THE COLORADO SPRINGS GAZETTE Colorado Springs, Colorado, U.S.A. 3 February 1916 (page 8)
FROM OTHER PENS.
GERMAN RESOURCES.
From the Chicago Tribune.
Hilaire Belloc, who is the incorrigible optimist against Germany, is sustained by what is to him a mathematically demonstrable fact, the Germans have reached the maximum of their military strength. Given population so much, as ascertainable ratio of military effectiveness to population, a weekly waste of so much, and it becomes possible to determine with exactness when the supply of reserves ceases to be sufficient to fill in the holes in the lines.
When the reserves are no longer available in sufficient numbers the lines must contract. Units cannot be kept up to their fighting strength. The loss becomes irreparable and with each month becomes more appreciable.
Belloc’s idea is that time is the fifth power in the European entente. Russia has sufficient men if they can be given sufficient training and equipment. Great Britain has enough men if the government can lay its hands on them. France, if she attempted Germany’s tactics would expose herself to the same peril Germany is in, having even less reserve force, but France has husbanded her strength for the part she has to do.

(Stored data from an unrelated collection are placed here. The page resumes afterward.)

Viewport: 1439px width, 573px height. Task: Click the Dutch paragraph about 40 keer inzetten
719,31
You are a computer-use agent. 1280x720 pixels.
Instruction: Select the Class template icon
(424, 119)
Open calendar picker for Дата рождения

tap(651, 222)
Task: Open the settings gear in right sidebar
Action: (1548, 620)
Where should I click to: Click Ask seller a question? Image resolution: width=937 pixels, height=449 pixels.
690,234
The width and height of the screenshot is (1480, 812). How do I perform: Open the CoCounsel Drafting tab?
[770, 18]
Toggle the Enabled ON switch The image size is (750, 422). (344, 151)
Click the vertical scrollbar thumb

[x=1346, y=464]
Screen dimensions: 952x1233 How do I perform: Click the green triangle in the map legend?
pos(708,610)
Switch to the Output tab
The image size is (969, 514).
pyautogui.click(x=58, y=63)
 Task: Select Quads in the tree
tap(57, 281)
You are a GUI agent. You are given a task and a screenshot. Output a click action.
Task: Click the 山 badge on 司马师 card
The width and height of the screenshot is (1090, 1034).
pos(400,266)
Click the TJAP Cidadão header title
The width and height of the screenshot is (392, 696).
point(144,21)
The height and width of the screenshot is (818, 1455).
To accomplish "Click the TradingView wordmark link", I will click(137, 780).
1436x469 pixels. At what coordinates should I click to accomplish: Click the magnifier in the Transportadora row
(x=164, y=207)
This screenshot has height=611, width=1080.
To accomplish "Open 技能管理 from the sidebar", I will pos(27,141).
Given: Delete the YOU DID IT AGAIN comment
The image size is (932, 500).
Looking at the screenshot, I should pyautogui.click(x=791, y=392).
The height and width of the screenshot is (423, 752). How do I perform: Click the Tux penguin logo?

Aleister Crowley, an Irishman who will not be accused of sympathy for England, recently sent to the New York German publication, the Fatherland, a communication containing observations on the state of things in France and Great Britain. He said that from what he was able to see behind the lines in France he would conclude that great masses of half-trained British troops were being shipped across the channel, put in the charge of old French sergeants, taught a little French, made familiar with the conditions in which later they would have to fight and then returned to England for further organization, equipment and training.
It was his idea that if the British were looking forward to two more years of fighting in northern France they were preparing themselves for it in a fashion that did not suggest muddling.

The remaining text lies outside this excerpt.